This week, writing of the dissertation for Jury evaluation was completed. The document can be found here .
This week, writing of the dissertation was continued and more results for larger images were extracted. The results include the measurement of PSNR and SSIM. The results can be seen on the tables above.
This week, writing of the dissertation was started and more results were extracted. The results include the measurement of two image quality assessment quantities: the Peak Signal to Noise Ratio (PSNR) and the Structural Similarity Index (SSIM). Average results for 512x512 images can be seen in the graphs above.
This week, the testing of the final BM3D implementation was started, with the extraction of results. The testing is done by adding noise to a set of predefined images and then sending the image to the ZYNQ board. Then, on the board, the C program runs on the ARM processor, which in turn works with the BM3D co-processor implemented on the programmable logic. The graph above shows the speedup achieved by the BM3D hardware implementation with respect to execution on a CPU, for increasing image resolutions. 1 – 256x256; 2 – 512x512, 3 – 1280x720, 4 – 1280x1024, 5 – 1920x1080, 6 – 2048x1536, 7 – 2560x1920, 8 – 3264x2448.
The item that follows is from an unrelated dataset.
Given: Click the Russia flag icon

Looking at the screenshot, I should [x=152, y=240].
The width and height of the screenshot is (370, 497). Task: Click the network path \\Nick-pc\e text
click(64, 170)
This week, the final corrections to the algorithm core were done. The denoising pipeline fixed point implementation was increased to 32 bit, in order to avoid over/underflow, but still there were some problems with the result image. This was due to the fact that when corrupted by noise, after filtering and inverting the transform, a certain image patch can have values larger than 255 and smaller than 0. This fact was not being accounted for in the rounding module, which means that values smaller than 0 were being converted to large values, close to 255. This was fixed by correcting the rounding module in order that if a value smaller than 0 is detected, it is set to 0, and if a value bigger than 255 is produced, it is truncated to 255. As can be seen in the image above, now the denoising results are as expected, and initial measures show that the PSNR is the same of the MATLAB implementation.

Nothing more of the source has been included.